Why are we rushing to build the 400 MW transmission Dhalkebar-Janakpur-Mujjaffarpur line to India? For India, 400 MW of electricity, when it has a shortage of 10,000-15,000 MW, is like a needle in a haystack. What can the measly 400 MW do for India?
There is no initiative to provide Nepali industries cheap, reliable electricity. I don't know what India hopes to gain by forcing their companies like Sutlej, a company blacklisted in India, on Nepal, to build Arun III? It's not meant for Nepali grid, and it will mean nothing to the Indian grid. It would have worked wonders for Nepali grid if 400 MW were developed from Arun or Karnali. It isn't going anywhere because, as I said, India is in a state of denial.
There are tremendous benefits to be gained by regulated waters by storing them in dams in Nepal. There are irrigation benefits which will provide dry season irrigation for up to four crops a year in some places. The calculated agronomic benefit of that is huge. But India does not allow us to share those benefits. India must be a free-rider on regulated water. West Seti would provide 90 cumecs of increased flow in the dry season which will cultivate 90,000 hectares of paddy, or as much as 250,000 hectares of high value crops with drip-irrigation. I wouldn't mind irrigating 250,000 hectares by flooding 2,000-3,000 hectares of territory, but India doesn't want to discuss this, doesn't want to share flood-control benefits.
On water resources and hydropower development, you should have a very clear idea. There are five basic guidelines Nepal must follow in developing its hydropower. Nepali hydropower should be developed cheap; the electricity must come on line fast; the electricity should be reliable; there should be regional balance in electricity generation, and electricity should be produced for both socio-political and techno-economic reasons; foreign demands should not be entertained without achieving a strong domestic base. Can someone give me a better policy?
Some commentators say India claims Nepal's share of water accounts to some 4 percent after deducting the amount of water already claimed by India from the Sarada barrage.
Gyawali: This is nonsense. The maximum it can use from Sarada barrage is the dry-season flow of Mahakali. The maximum capacity of Sarada canal is 326 cubic meter per sec and Nepal is entitled to 1,000 cu secs. By building a Pancheswor dam on top what happens is you build a storage project there which means a dry-season flow of Mahakali will come to anywhere from 3,000-4,000 cu secs.
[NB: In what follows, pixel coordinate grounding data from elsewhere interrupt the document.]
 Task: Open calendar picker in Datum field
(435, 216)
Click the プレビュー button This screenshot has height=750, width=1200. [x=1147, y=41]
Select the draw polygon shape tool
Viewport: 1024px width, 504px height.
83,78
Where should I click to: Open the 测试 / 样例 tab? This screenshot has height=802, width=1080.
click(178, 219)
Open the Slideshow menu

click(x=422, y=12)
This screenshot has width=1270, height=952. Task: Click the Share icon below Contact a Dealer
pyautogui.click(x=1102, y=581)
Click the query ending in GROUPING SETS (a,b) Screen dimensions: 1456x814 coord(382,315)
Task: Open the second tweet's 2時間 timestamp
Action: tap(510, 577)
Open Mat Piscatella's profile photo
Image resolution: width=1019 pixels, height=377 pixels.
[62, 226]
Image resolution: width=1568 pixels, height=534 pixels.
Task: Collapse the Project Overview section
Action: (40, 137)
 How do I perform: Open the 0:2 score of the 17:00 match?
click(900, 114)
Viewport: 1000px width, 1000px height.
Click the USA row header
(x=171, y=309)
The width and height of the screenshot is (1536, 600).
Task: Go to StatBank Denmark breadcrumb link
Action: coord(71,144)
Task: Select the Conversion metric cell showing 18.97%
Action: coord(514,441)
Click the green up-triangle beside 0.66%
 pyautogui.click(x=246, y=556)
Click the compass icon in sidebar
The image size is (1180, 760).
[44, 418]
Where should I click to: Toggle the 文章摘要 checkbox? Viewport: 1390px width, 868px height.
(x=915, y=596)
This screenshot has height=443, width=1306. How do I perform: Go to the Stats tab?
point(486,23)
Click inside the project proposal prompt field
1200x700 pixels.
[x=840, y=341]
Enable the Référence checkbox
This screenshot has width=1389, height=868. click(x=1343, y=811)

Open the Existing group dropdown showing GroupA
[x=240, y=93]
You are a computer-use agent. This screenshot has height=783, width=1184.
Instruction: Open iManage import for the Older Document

While the dry season flow increases ten times India cannot say I have the right to all the increased flow. As far as the issue of 'prior use' is concerned, how could India claim more prior use of water than there is in the river?
To claim something on the basis of your wish, hope and intention, is plain wrong. You have to share the dry-season flow. So if the flow goes up ten times after building Pancheswor dam, say to around 3,000 cumecs, then 2,700 cumecs have to be shared. Our share of it would be able to pay for the entire cost of the dam.
How does Mahakali treaty compare to other international treaties?
Gyawali: Very badly. It talks about how much water Nepal gets, which is about 4 percent but doesn't specify how much India is entitled to. Assuming India takes all 96 percent, which is all wrong. To be blunt, it's extremely shady and shaky foundation on which you can build mega-projects like Pancheswor.
How do previous water agreements like Gandak and Koshi compare to Mahakali?
Gyawali: Actually, they were better agreements as our water rights have not been curtailed in those treaties. There are flaws in those treaties, but we could do what we wanted to do in the upper catchments. Mahakali denies us that right. After 50 years of Gandak, you bring a new set of democratic leaders who have learnt nothing.